Fast reactors make nuclear weapons as byproduct. Thats why we don't use them.

2 comments

You're probably being downvoted for saying that reactors make nuclear weapons. They don't. They might be able to produce materials to build a weapon, but it's not like they pop out little bombs. Considering some folks equate "nuclear power plant problem" with "nuclear bomb explosion", this is a nontrivial distinction.
The question though is whether the fissionable material is usable for weapons in any practical sense.

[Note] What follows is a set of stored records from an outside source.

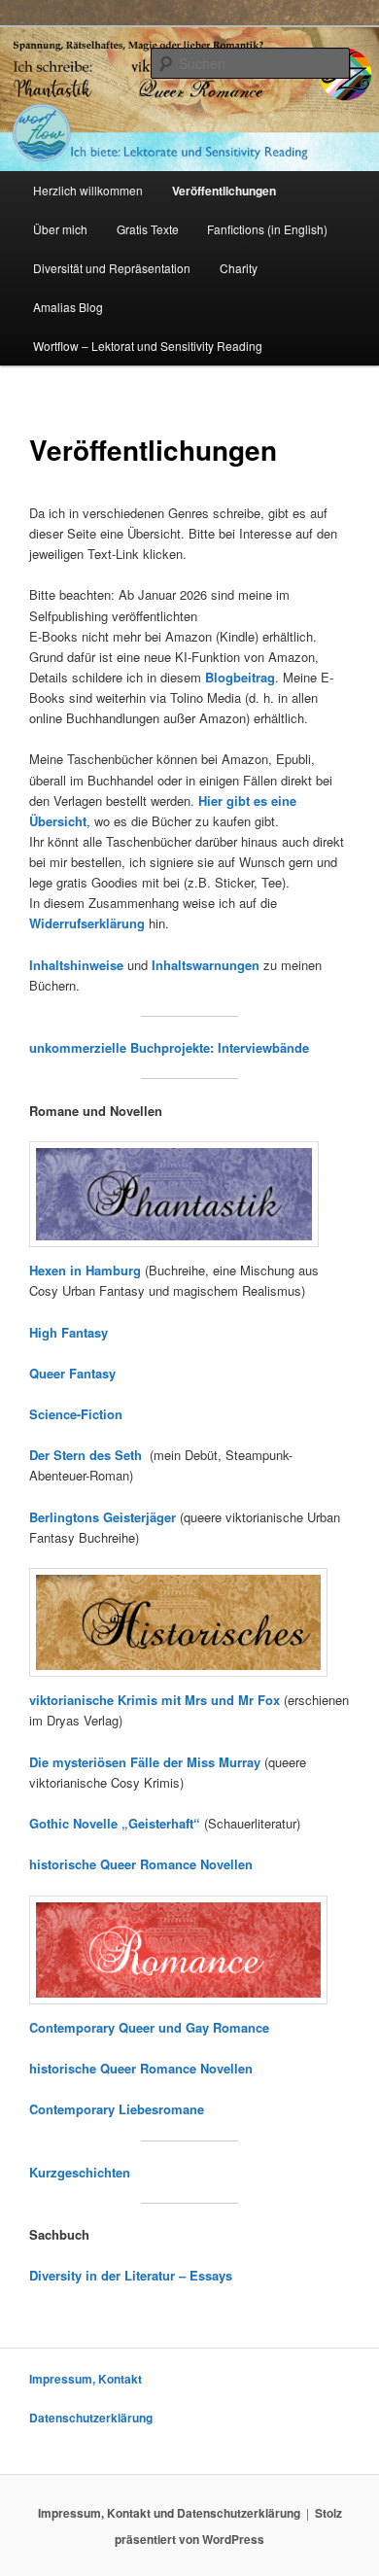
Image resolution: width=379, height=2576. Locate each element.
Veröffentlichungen (224, 190)
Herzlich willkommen (88, 190)
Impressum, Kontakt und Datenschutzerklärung (169, 2513)
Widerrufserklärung (87, 923)
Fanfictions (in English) (267, 229)
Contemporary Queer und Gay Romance (149, 2027)
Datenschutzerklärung (91, 2417)
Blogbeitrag (240, 677)
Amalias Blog (68, 306)
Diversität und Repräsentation (111, 268)
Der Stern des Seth (89, 1454)
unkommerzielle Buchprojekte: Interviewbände (169, 1047)
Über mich (60, 229)
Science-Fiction (75, 1414)
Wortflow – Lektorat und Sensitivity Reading (147, 345)
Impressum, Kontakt (85, 2378)
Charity (239, 268)
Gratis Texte (148, 229)
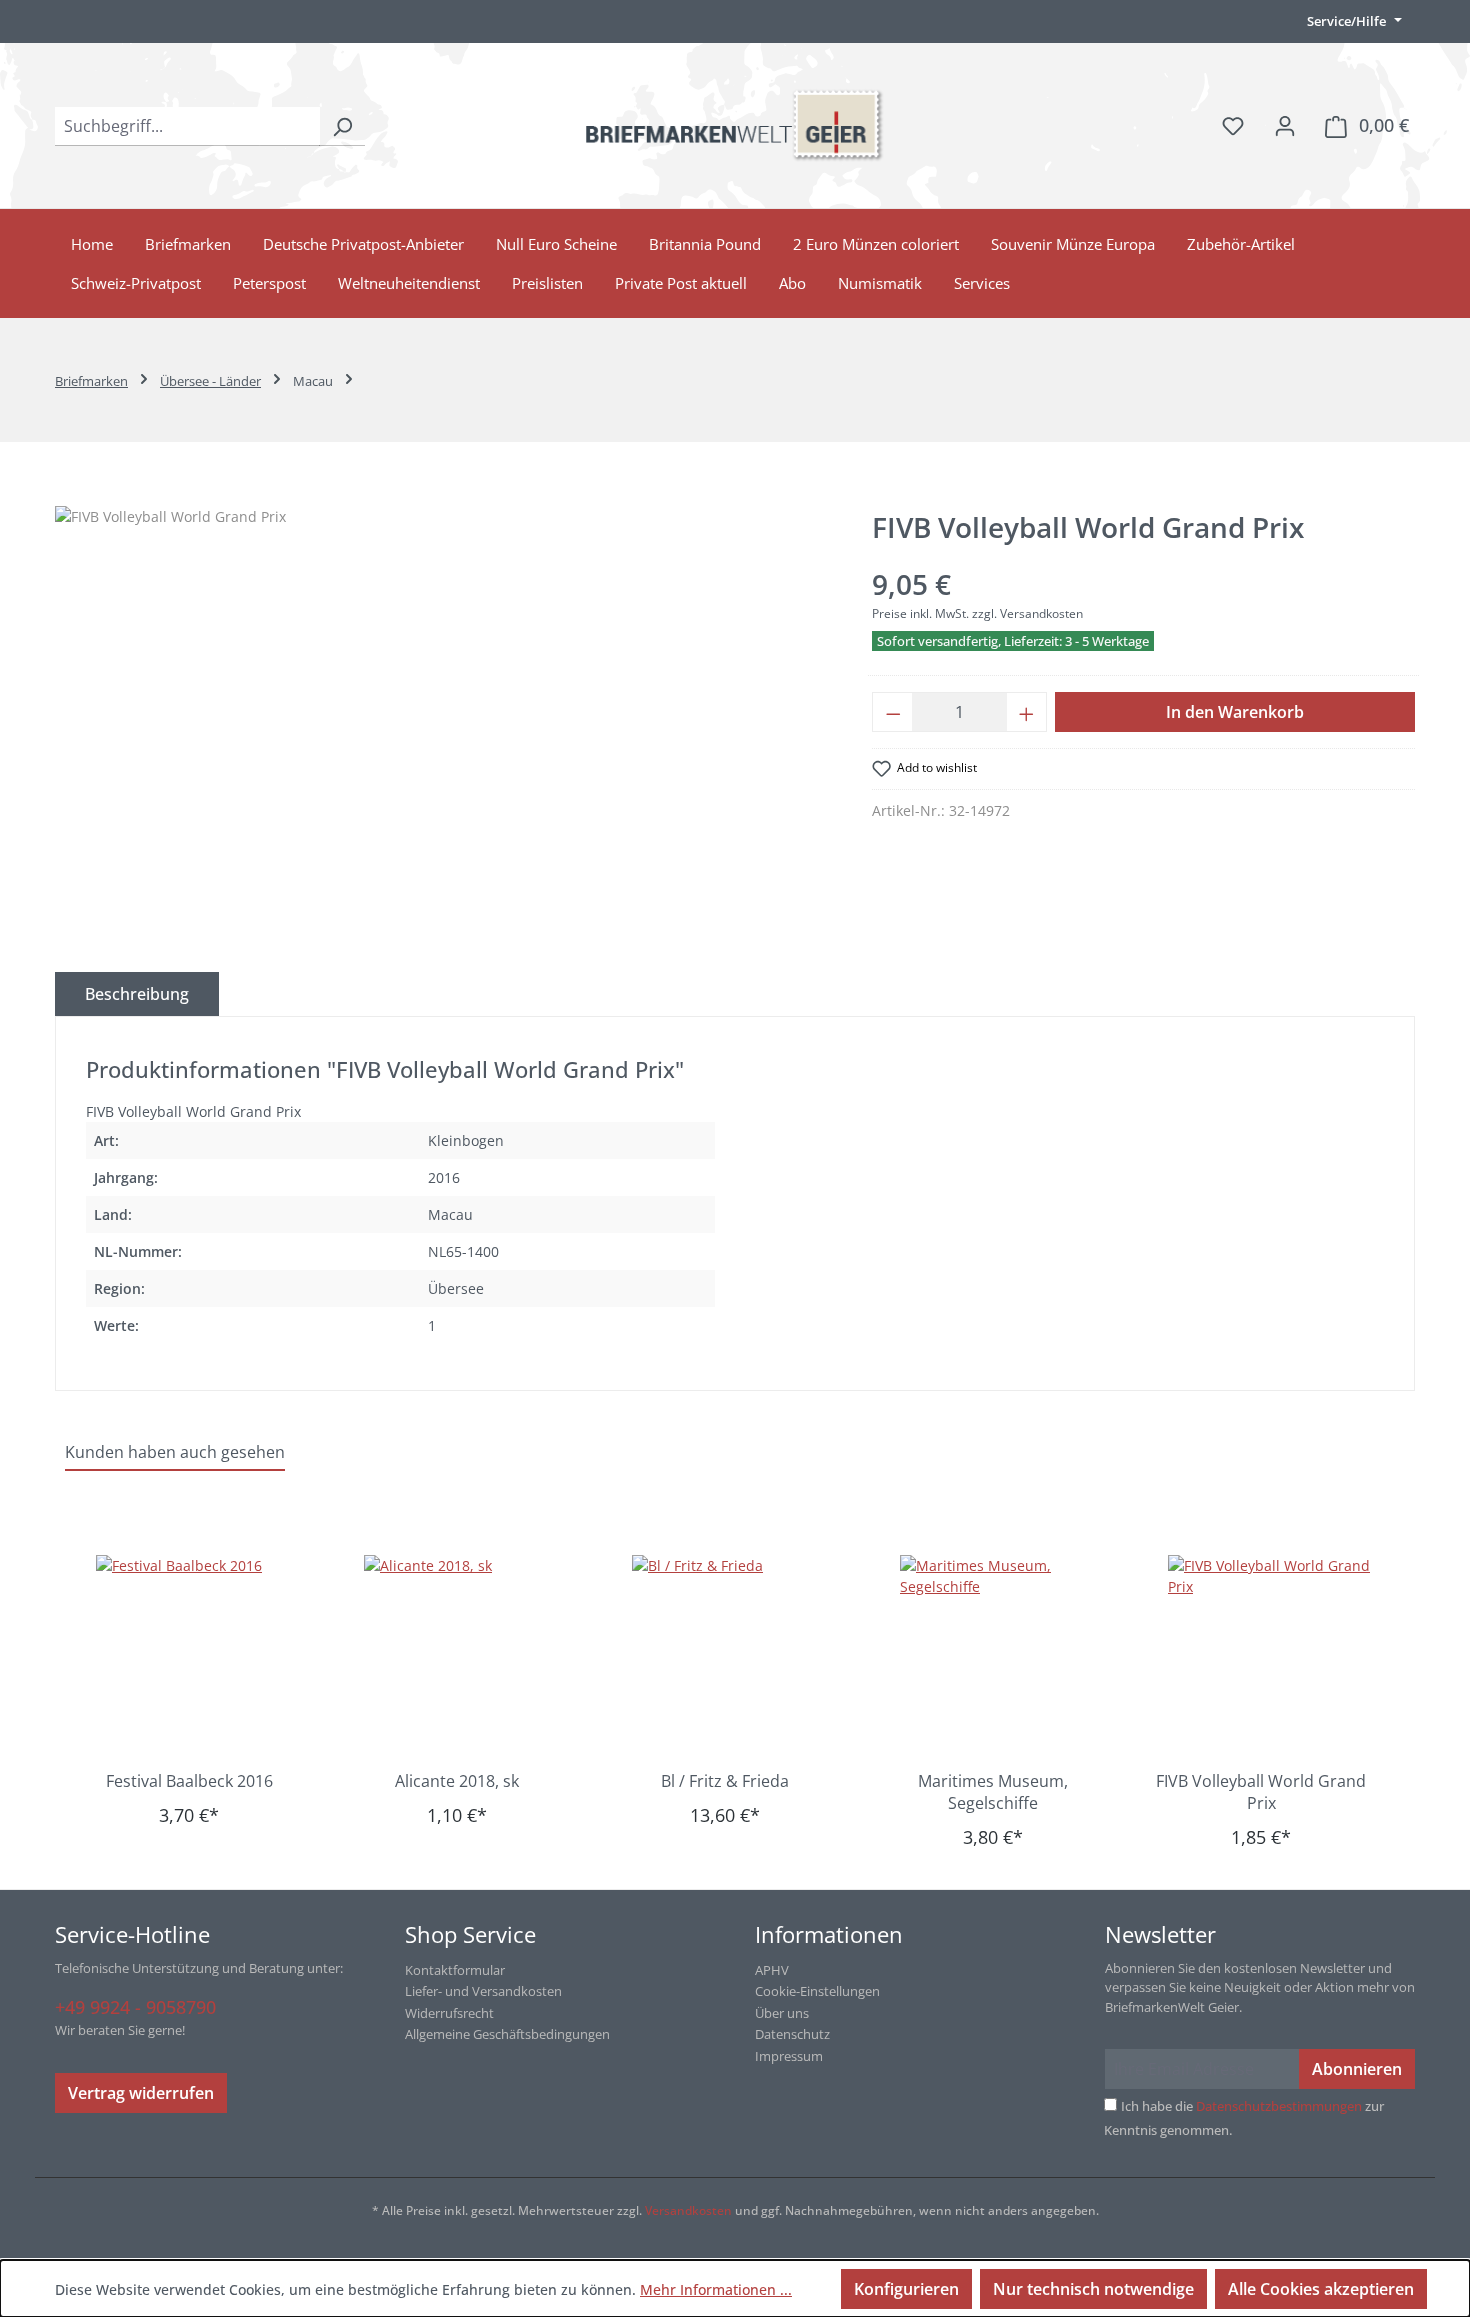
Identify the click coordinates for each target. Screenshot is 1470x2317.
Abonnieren (1357, 2069)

In the Integral Fast Reactor, for example, you end up with a mixture of the four isotopes of plutonium. It's impossible to use that mixture for weapons, and it's much harder to isolate the Pu239 than it is to enrich natural uranium.

In some thorium designs, the fissionable U233 (bred from thorium) is mixed with U232, which is also very hard to separate and makes the material unworkable for weapons. (However, this is not true of all thorium designs. Chemically separate the protactinium and it will decay to pure U233.)

If you had one of the nonproliferating designs and were silly enough to attempt using it for weapons production, you would need much larger and more sophisticated enrichment facilities than if you just enriched natural uranium. If you get your startup fuel from other countries, you can forgo enrichment facilities entirely, making it very clear that you don't have a weapons program.